Nonostante la denuncia unanime levatasi negli ultimi anni, il supporto finanziario concesso al più inquinante dei combustibili fossili, il carbone, non è affatto diminuito: 1000 miliardi di dollari di investimenti ancora nel gennaio 2021. António Guterres, Segretario Generale delle Nazioni Unite, ha parlato di «dipendenza mortale» dal carbone, e di come la finanza globale debba fare la sua parte. Il sostegno al comparto del petrolio e del gas, responsabile del 55% delle emissioni globali di CO2 del settore energetico, non è da meno: 3.800 miliardi di dollari concessi dalle principali banche mondiali dal 2016, quando è entrato in vigore l’Accordo di Parigi, ad oggi. Tirano la fila quattro banche statunitensi: JP Morgan Chase – saldamente al primo posto negli ultimi cinque anni, Citi, Wells Fargo e Bank of America, che pesano per circa il 40% del totale.

Le cento più grandi banche del mondo detengono asset pari a circa 94 mila miliardi di dollari, un peso da cui scaturisce il potere di influenzare l’organizzazione delle nostre economie e, di conseguenza, delle nostre società. Ne sono consapevoli ma preferiscono continuare a volgere lo sguardo al passato, fatto di prestiti, sottoscrizioni e investimenti nell’industria fossile. Non si tratta però solo di crisi climatica. Nel caso di una più robusta implementazione dei principi di lotta ai cambiamenti climatici imposti dall’Accordo di Parigi, buona parte del patrimonio delle principali banche europee potrebbe subire un’enorme svalutazione.

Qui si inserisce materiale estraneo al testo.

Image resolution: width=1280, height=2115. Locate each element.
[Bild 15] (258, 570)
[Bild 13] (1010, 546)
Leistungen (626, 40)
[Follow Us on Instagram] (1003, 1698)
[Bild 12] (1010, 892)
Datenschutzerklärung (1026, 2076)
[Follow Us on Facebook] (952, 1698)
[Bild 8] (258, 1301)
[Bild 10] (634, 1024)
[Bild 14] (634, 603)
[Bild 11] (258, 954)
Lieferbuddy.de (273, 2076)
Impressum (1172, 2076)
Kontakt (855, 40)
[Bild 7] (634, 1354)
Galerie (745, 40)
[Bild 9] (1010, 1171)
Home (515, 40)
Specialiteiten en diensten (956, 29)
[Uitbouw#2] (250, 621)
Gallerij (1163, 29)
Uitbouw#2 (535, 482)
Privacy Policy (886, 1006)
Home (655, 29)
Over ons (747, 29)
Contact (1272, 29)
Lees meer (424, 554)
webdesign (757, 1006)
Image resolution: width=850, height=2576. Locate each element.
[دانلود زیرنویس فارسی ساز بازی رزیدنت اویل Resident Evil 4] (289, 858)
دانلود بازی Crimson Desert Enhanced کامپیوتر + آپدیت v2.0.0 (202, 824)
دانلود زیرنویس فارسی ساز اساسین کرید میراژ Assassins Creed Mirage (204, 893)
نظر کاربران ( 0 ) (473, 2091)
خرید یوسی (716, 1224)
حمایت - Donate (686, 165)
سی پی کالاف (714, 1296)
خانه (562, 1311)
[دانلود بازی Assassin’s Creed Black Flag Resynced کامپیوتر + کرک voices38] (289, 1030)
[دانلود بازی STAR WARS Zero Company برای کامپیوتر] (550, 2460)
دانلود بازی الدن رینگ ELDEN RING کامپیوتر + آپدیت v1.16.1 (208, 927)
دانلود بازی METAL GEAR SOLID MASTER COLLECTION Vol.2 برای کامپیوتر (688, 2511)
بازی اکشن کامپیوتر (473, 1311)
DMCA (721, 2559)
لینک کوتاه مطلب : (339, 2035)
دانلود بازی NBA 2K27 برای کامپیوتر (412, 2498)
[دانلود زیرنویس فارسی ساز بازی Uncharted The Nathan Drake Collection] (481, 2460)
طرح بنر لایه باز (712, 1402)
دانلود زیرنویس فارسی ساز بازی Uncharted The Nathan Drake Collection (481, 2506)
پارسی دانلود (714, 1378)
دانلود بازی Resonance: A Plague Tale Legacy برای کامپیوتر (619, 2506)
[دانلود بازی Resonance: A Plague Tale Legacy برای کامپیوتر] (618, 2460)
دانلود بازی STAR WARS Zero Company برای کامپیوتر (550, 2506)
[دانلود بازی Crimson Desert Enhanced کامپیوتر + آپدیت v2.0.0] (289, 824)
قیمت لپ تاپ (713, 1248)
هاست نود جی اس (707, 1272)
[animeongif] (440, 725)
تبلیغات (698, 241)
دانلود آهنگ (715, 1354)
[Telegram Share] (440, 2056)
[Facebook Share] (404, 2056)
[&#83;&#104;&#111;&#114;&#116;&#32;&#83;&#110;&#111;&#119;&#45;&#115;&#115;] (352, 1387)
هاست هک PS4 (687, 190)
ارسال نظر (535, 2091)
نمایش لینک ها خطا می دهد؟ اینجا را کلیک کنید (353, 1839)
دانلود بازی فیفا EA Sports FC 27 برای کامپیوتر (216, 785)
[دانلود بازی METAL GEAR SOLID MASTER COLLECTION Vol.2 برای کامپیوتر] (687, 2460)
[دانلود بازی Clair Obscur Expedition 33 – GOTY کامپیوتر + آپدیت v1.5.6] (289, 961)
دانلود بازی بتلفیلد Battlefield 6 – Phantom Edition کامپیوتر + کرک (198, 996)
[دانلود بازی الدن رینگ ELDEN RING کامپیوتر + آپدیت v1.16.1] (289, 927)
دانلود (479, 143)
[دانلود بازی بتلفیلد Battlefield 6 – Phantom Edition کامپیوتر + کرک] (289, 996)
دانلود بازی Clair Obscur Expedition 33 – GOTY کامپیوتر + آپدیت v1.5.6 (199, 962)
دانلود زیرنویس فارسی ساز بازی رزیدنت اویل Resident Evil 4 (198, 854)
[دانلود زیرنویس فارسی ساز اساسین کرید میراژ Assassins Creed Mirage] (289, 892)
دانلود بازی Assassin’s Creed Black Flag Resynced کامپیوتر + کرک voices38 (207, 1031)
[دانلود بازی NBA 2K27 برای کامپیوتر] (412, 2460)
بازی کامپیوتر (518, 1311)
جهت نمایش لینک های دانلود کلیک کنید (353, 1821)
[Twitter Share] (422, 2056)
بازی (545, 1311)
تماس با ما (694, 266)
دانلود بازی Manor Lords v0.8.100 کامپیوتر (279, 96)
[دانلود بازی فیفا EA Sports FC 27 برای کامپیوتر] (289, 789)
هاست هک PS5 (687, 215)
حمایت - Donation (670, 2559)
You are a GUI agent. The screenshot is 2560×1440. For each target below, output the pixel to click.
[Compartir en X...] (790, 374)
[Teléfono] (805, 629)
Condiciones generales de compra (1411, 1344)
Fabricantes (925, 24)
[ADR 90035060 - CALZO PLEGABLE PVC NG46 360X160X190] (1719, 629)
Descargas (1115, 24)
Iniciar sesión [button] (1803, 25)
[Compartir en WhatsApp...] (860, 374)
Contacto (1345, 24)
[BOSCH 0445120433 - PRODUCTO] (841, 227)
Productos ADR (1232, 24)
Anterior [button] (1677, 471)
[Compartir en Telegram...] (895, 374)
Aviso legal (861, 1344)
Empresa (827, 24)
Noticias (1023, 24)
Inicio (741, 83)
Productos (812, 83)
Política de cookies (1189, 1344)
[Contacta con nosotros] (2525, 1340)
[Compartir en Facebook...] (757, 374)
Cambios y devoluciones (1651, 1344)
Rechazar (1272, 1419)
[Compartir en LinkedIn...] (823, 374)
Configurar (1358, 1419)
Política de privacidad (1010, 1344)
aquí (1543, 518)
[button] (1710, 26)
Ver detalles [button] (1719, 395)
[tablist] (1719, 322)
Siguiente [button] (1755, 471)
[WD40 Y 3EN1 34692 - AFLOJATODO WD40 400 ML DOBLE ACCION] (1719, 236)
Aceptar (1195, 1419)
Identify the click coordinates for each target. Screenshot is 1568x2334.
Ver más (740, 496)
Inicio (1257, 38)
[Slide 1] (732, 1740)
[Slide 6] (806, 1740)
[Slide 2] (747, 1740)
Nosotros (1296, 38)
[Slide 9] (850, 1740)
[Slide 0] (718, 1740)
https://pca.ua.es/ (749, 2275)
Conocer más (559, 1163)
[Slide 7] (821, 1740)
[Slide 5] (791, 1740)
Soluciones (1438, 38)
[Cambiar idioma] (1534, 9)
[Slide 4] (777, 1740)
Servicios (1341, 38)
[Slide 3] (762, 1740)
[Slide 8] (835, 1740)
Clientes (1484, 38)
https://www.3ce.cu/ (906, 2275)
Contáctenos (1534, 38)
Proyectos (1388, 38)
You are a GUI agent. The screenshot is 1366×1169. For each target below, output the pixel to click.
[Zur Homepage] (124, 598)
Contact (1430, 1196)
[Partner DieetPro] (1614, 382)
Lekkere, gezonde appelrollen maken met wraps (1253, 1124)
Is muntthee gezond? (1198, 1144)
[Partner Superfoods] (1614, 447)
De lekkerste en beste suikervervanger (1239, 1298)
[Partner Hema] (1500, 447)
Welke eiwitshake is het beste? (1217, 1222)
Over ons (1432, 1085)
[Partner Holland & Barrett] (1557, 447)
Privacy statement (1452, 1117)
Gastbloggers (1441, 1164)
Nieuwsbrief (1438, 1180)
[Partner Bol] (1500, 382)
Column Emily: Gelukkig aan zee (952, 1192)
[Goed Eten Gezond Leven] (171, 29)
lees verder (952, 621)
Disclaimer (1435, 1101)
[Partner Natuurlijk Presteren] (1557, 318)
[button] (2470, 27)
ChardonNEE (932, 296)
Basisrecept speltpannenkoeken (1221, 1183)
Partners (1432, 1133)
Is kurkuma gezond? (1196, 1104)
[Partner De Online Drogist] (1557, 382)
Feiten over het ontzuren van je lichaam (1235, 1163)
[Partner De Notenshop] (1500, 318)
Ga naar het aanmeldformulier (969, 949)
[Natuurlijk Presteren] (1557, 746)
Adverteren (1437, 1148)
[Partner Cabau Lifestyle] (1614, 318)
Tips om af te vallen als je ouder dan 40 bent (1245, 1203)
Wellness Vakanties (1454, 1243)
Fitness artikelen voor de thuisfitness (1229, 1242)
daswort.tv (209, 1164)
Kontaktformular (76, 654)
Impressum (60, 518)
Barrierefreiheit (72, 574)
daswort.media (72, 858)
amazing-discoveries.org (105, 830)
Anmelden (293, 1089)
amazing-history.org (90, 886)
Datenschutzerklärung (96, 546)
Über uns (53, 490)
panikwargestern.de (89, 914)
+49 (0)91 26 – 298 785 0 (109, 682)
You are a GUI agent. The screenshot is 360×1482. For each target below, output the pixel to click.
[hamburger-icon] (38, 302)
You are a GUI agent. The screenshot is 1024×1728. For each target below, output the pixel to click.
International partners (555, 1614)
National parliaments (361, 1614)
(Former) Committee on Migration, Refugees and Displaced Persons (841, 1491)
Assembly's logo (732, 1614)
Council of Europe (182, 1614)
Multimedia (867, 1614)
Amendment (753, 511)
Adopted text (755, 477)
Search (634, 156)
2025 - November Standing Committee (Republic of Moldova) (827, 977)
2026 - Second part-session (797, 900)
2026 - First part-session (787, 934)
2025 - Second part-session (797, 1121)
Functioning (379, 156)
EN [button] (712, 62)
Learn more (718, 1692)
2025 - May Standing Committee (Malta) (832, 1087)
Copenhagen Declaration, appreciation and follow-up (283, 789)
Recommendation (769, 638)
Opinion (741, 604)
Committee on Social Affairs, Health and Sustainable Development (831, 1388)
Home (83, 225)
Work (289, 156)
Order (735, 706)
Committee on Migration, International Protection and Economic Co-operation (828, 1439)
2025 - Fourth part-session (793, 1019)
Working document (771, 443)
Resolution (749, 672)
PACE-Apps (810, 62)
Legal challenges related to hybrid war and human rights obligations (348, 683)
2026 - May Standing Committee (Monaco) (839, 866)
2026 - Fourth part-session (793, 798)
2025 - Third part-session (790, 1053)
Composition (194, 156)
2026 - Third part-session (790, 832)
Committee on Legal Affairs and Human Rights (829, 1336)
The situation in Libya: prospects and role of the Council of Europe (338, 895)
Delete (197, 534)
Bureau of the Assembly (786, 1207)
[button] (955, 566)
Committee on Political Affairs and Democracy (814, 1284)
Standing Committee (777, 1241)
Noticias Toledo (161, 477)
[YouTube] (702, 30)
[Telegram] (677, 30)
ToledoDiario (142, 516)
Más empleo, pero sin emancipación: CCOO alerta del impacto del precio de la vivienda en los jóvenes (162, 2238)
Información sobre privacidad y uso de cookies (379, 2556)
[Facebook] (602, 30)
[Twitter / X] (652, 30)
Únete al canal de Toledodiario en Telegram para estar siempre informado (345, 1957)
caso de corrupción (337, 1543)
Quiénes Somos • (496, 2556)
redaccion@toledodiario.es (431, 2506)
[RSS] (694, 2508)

I più importanti istituti di credito europei hanno infatti accumulato asset legati ai combustibili fossili pari a 532 miliardi di euro, pari al 95% del loro patrimonio, su cui spiccano le banche francesi BNP Paribas (80 mld) Crédit Agricole (71 mld) e Société Générale (54 mld). La trasformazione di questi asset in titoli tossici e il conseguente rischio di bancarotta costituisce una grave minaccia per la transizione verso un’economia a basse emissioni di carbonio e aumenta notevolmente il rischio di una nuova crisi finanziaria simile a quella dei mutui subprime.

Sarà importante osservare con attenzione le mosse dei principali istituti di credito italiani, su tutti UniCredit e Intesa Sanpaolo. La banca di Piazza Gae Aulenti ha intrapreso un importante percorso di sostenibilità, a partire dagli impegni sul carbone. Tuttavia, nel solo 2020 ha stanziato 5 miliardi di euro a alle principali società impegnate nell’esplorazione e nella produzione di petrolio e gas proveniente da nuovi giacimenti, soprattutto Eni, Total e Repsol.

Il gruppo torinese vanta il triste primato di banca più fossile d’Italia, con un’esposizione al settore di 44,8 miliardi di euro tra il 2016 e il 2020, che hanno permesso lo sfruttamento delle risorse naturali nel Permian Basin statunitense – bomba climatica dei giorni nostri – e dell’Artico, nonostante si definisca come banca sostenibile e al servizio dei territori. Senza contare i suoi legami con la finanza pubblica nella veste di Sace, agenzia di credito all’esportazione che tutela dai rischi proprio i gruppi finanziari o l’industria fossile italiana.